■ Your assignment:
Each line of the material below should be reproduced exactly.

■ Available data:
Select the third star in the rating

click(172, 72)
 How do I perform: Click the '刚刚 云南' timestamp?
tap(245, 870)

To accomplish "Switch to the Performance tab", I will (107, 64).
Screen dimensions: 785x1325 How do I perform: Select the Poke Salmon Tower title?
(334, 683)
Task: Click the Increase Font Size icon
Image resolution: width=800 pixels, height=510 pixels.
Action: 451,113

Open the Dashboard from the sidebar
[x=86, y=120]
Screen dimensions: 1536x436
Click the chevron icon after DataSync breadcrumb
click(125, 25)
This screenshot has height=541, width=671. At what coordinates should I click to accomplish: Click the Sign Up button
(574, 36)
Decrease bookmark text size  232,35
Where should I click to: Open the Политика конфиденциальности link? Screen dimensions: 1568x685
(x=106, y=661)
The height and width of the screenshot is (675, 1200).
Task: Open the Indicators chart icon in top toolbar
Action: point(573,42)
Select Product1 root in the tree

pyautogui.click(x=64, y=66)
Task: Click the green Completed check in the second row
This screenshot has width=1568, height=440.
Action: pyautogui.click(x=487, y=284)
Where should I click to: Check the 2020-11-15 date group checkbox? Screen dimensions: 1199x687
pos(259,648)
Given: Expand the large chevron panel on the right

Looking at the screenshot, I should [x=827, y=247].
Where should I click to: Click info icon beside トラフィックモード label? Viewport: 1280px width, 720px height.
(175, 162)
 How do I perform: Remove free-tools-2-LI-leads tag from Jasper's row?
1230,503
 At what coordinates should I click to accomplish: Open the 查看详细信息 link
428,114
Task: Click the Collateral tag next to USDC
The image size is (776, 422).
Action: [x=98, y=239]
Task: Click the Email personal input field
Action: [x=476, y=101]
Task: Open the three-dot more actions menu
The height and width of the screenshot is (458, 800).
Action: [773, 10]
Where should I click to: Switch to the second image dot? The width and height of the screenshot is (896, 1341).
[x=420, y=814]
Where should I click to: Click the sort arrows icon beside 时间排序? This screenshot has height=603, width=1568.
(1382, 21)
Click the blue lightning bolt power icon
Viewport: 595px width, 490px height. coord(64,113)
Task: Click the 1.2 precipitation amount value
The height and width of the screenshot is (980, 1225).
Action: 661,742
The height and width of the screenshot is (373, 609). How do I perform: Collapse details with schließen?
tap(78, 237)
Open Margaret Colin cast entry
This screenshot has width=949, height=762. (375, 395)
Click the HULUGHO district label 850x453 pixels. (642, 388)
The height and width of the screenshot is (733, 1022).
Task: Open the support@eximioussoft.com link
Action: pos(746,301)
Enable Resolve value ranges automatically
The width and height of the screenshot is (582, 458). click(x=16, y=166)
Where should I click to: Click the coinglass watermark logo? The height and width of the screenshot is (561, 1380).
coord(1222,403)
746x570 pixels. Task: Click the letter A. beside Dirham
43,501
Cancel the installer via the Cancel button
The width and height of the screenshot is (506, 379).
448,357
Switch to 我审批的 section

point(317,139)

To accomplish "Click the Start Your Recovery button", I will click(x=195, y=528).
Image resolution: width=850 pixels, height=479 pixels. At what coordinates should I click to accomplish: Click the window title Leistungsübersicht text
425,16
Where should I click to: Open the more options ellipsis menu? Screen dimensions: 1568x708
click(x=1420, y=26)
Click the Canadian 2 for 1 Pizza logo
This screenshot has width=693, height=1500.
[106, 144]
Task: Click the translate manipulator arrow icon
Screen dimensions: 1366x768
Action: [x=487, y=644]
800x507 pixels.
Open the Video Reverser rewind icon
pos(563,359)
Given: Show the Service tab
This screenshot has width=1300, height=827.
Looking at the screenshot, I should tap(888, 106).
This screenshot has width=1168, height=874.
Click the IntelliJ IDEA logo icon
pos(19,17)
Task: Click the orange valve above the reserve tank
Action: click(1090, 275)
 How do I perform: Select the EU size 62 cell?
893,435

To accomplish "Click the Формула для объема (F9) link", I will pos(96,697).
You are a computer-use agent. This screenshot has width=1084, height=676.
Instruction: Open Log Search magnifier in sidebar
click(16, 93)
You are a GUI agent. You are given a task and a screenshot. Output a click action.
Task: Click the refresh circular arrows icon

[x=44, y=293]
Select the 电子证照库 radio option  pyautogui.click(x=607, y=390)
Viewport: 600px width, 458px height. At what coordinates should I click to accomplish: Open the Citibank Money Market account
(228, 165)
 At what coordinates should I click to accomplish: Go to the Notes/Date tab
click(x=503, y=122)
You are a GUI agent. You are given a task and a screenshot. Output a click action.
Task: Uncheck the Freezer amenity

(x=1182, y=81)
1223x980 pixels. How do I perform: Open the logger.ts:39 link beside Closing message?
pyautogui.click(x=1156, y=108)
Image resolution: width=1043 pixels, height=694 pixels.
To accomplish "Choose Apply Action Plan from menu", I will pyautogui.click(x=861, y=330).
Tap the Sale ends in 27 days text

■ Task output:
Select the third star in the rating

click(172, 72)
 How do I perform: Click the '刚刚 云南' timestamp?
tap(245, 870)

To accomplish "Switch to the Performance tab", I will (107, 64).
Screen dimensions: 785x1325 How do I perform: Select the Poke Salmon Tower title?
(334, 683)
Task: Click the Increase Font Size icon
Image resolution: width=800 pixels, height=510 pixels.
Action: 451,113

Open the Dashboard from the sidebar
[x=86, y=120]
Screen dimensions: 1536x436
Click the chevron icon after DataSync breadcrumb
click(125, 25)
This screenshot has height=541, width=671. At what coordinates should I click to accomplish: Click the Sign Up button
(574, 36)
Decrease bookmark text size  232,35
Where should I click to: Open the Политика конфиденциальности link? Screen dimensions: 1568x685
(x=106, y=661)
The height and width of the screenshot is (675, 1200).
Task: Open the Indicators chart icon in top toolbar
Action: point(573,42)
Select Product1 root in the tree

pyautogui.click(x=64, y=66)
Task: Click the green Completed check in the second row
This screenshot has width=1568, height=440.
Action: pyautogui.click(x=487, y=284)
Where should I click to: Check the 2020-11-15 date group checkbox? Screen dimensions: 1199x687
pos(259,648)
Given: Expand the large chevron panel on the right

Looking at the screenshot, I should [x=827, y=247].
Where should I click to: Click info icon beside トラフィックモード label? Viewport: 1280px width, 720px height.
(175, 162)
 How do I perform: Remove free-tools-2-LI-leads tag from Jasper's row?
1230,503
 At what coordinates should I click to accomplish: Open the 查看详细信息 link
428,114
Task: Click the Collateral tag next to USDC
The image size is (776, 422).
Action: [x=98, y=239]
Task: Click the Email personal input field
Action: [x=476, y=101]
Task: Open the three-dot more actions menu
The height and width of the screenshot is (458, 800).
Action: [773, 10]
Where should I click to: Switch to the second image dot? The width and height of the screenshot is (896, 1341).
[x=420, y=814]
Where should I click to: Click the sort arrows icon beside 时间排序? This screenshot has height=603, width=1568.
(1382, 21)
Click the blue lightning bolt power icon
Viewport: 595px width, 490px height. coord(64,113)
Task: Click the 1.2 precipitation amount value
The height and width of the screenshot is (980, 1225).
Action: 661,742
The height and width of the screenshot is (373, 609). How do I perform: Collapse details with schließen?
tap(78, 237)
Open Margaret Colin cast entry
This screenshot has width=949, height=762. (375, 395)
Click the HULUGHO district label 850x453 pixels. (642, 388)
The height and width of the screenshot is (733, 1022).
Task: Open the support@eximioussoft.com link
Action: pos(746,301)
Enable Resolve value ranges automatically
The width and height of the screenshot is (582, 458). click(x=16, y=166)
Where should I click to: Click the coinglass watermark logo? The height and width of the screenshot is (561, 1380).
coord(1222,403)
746x570 pixels. Task: Click the letter A. beside Dirham
43,501
Cancel the installer via the Cancel button
The width and height of the screenshot is (506, 379).
448,357
Switch to 我审批的 section

point(317,139)

To accomplish "Click the Start Your Recovery button", I will click(x=195, y=528).
Image resolution: width=850 pixels, height=479 pixels. At what coordinates should I click to accomplish: Click the window title Leistungsübersicht text
425,16
Where should I click to: Open the more options ellipsis menu? Screen dimensions: 1568x708
click(x=1420, y=26)
Click the Canadian 2 for 1 Pizza logo
This screenshot has width=693, height=1500.
[106, 144]
Task: Click the translate manipulator arrow icon
Screen dimensions: 1366x768
Action: [x=487, y=644]
800x507 pixels.
Open the Video Reverser rewind icon
pos(563,359)
Given: Show the Service tab
This screenshot has width=1300, height=827.
Looking at the screenshot, I should tap(888, 106).
This screenshot has width=1168, height=874.
Click the IntelliJ IDEA logo icon
pos(19,17)
Task: Click the orange valve above the reserve tank
Action: click(1090, 275)
 How do I perform: Select the EU size 62 cell?
893,435

To accomplish "Click the Формула для объема (F9) link", I will pos(96,697).
You are a computer-use agent. This screenshot has width=1084, height=676.
Instruction: Open Log Search magnifier in sidebar
click(16, 93)
You are a GUI agent. You are given a task and a screenshot. Output a click action.
Task: Click the refresh circular arrows icon

[x=44, y=293]
Select the 电子证照库 radio option  pyautogui.click(x=607, y=390)
Viewport: 600px width, 458px height. At what coordinates should I click to accomplish: Open the Citibank Money Market account
(228, 165)
 At what coordinates should I click to accomplish: Go to the Notes/Date tab
click(x=503, y=122)
You are a GUI agent. You are given a task and a screenshot. Output a click action.
Task: Uncheck the Freezer amenity

(x=1182, y=81)
1223x980 pixels. How do I perform: Open the logger.ts:39 link beside Closing message?
pyautogui.click(x=1156, y=108)
Image resolution: width=1043 pixels, height=694 pixels.
To accomplish "Choose Apply Action Plan from menu", I will pyautogui.click(x=861, y=330).
Tap the Sale ends in 27 days text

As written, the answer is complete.